There’s no getting around the fact that to study a text you need to know it inside out and do all the dissecting, etc well. And occasionally you’ll find a book that is so good it outweighs the amount of in-class scrutiny. But there is now another way to study books on the English syllabus, which is fun and insightful. I’m speaking [shameless self-promotion alert, eek!] about the Wheeler Centre’s Texts in the City series, which this year I am co-hosting.

Every week at Texts in the City a different book from the VCE English syllabus is selected and an expert is invited along to talk about it. Every week either myself or the delightful Ruby J Murray host the conversation with that guest. One week Ruby hosts, the next week I do and so on. The Wheeler Centre is like a shared beach house that we take turns at visiting on Tuesday afternoons.

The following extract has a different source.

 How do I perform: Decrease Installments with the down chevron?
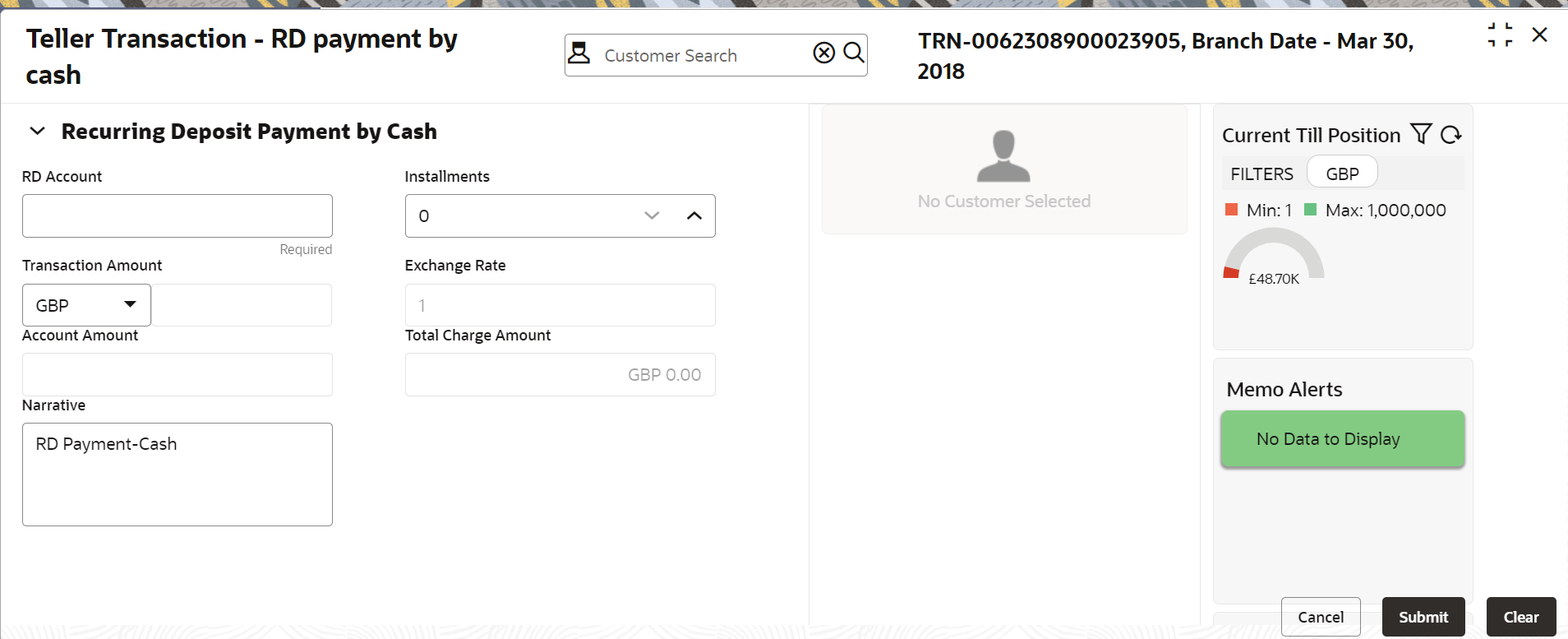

We’re only a few weeks into this year’s program but I’ve already been wowed by the weekly turnouts (mostly VCE students, but some other interested folk too) and the thoughtful questions that have come so far in the Q&As following the sessions. It’s amazing how good the audience questions are when they really want an incisive answer. Each session is free but they book out quickly so get thee to the Wheeler Centre and book yourself – or your class – in now.

Next week author Benjamin Law joins me to discuss Growing Up Asian In Australia, the anthology edited by Alice Pung a couple of years back. Mr Law, of course, has a couple of pieces in the book and will no doubt be talking about them, while simultaneously being funny/charming/rude/etc. More info and booking deets here. 

In the coming weeks we’re looking at a range of texts including Ransom by David Malouf, The Quiet American by Graham Green, A Streetcar Named Desire by Tennessee Williams, The Rugmaker of Mazar-e-Sharif by Robert Hillman and Najaf Mazari and Cosi by Louis Nowra.

Hopefully these sessions will help make the texts last beyond high school for the attending students. To the point that they read in the future, the same way I lick my arms for salt now.